← Beranda
Percikan Las Sebabkan Kebakaran Hebat di Pabrik Sepatu Mojokerto
Dadang KurniaJumat, 18 September 2026 | 20.15 WIB
Pemadam Kebakaran melakukan pemadaman api di bagian gudang PT Esa Kalen Jaya, Jalan Brawijaya, Desa Kalen, Kecamatan Dlanggu, Kabupaten Mojokerto, Kamis (17/9). (Dok Sofan Kurniawan/Radar Mojokerto)
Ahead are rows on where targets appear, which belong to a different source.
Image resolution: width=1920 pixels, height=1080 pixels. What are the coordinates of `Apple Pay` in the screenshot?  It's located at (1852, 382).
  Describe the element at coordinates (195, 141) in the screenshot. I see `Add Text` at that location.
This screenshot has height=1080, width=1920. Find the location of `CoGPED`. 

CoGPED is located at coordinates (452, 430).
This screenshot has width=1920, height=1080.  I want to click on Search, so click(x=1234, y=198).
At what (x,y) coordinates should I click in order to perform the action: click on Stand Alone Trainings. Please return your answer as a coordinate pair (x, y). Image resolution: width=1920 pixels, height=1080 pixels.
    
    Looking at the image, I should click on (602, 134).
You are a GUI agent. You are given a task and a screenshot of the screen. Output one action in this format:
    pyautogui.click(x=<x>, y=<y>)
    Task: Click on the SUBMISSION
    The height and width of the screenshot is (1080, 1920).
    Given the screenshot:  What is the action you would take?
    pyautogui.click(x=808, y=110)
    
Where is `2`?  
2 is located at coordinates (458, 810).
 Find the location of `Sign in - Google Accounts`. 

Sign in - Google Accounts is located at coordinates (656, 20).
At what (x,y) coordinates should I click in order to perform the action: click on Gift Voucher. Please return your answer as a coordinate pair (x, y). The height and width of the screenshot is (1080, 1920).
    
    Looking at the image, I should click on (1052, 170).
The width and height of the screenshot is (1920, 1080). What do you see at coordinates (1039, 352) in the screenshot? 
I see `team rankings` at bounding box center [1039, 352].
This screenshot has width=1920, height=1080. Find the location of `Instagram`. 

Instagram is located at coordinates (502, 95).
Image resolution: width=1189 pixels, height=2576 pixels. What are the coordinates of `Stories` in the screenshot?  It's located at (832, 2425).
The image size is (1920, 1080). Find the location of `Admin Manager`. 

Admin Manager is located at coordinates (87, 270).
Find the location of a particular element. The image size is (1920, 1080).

JawaPos.com - Insiden kebakaran hebat melanda area gudang pabrik alas kaki PT Esa Kalen Jaya di Jalan Brawijaya, Desa Kalen, Kecamatan Dlanggu, Kabupaten Mojokerto pada Kamis (17/9). Dikutip dari Radar Mojokerto amukan si jago merah itu terjadi tepat saat jam kerja, Situasi itu sontak membuat para karyawan panik dan berhamburan keluar pabrik untuk menyelamatkan diri.

 

Penyebab kebakaran diduga kuat bermula dari percikan api alat las yang menyambar tumpukan bahan baku spons di lantai dua gedung tersebut. Karyawan pabrik, Unying (25), menceritakan detik-detik menegangkan saat api mulai membesar pada pukul 10.00 WIB. Saat itu, mayoritas pekerja tengah sibuk beraktivitas di area produksi lantai satu.

 

"Tiba-tiba ada kobaran api dari lantai dua yang memang digunakan sebagai gudang bahan baku. Percikannya kena spons, jadi langsung merambat cepat ke bahan-bahan yang lain," ungkap Unying saat ditemui di lokasi kejadian.

 

Keterangan senada disampaikan oleh Ratih (50), karyawan pabrik lainnya. Ia menyebutkan bahwa saat kejadian berlangsung, memang sedang ada pengerjaan renovasi bangunan di lantai dua.

 

Pekerjaan tersebut salah satunya melibatkan proses pengelasan. Nahas, percikan api las terjatuh dan mengenai material spons yang sangat mudah terbakar. "Apinya dari lantai atas karena ada renovasi. Langsung membesar apinya, padahal saat itu masih jam kerja," tuturnya.

 

Melihat kepulan asap tebal dan api yang membesar, Ratih menyebut seluruh pekerja refleks berlarian ke luar gedung. Ia memastikan seluruh rekan kerjanya berhasil dievakuasi dari area pabrik dengan selamat.

 

Kepala Pelaksana BPBD Kabupaten Mojokerto, Rinaldi Rizal Sabirin, membenarkan bahwa tidak ada korban jiwa maupun luka dalam insiden ini."Begitu ada kebakaran, semua karyawan bisa dievakuasi ke tempat yang aman," tegas Rinaldi.

 

Guna menjinakkan kobaran api yang telanjur membesar, sebanyak empat unit mobil pemadam kebakaran (Damkar) dan satu unit water cannon langsung dikerahkan ke lokasi kejadian.

 

Rinaldi mengakui, petugas Damkar sempat menemui kendala di lapangan karena material yang terbakar merupakan bahan yang sangat mudah menyala dan sulit dipadamkan seketika.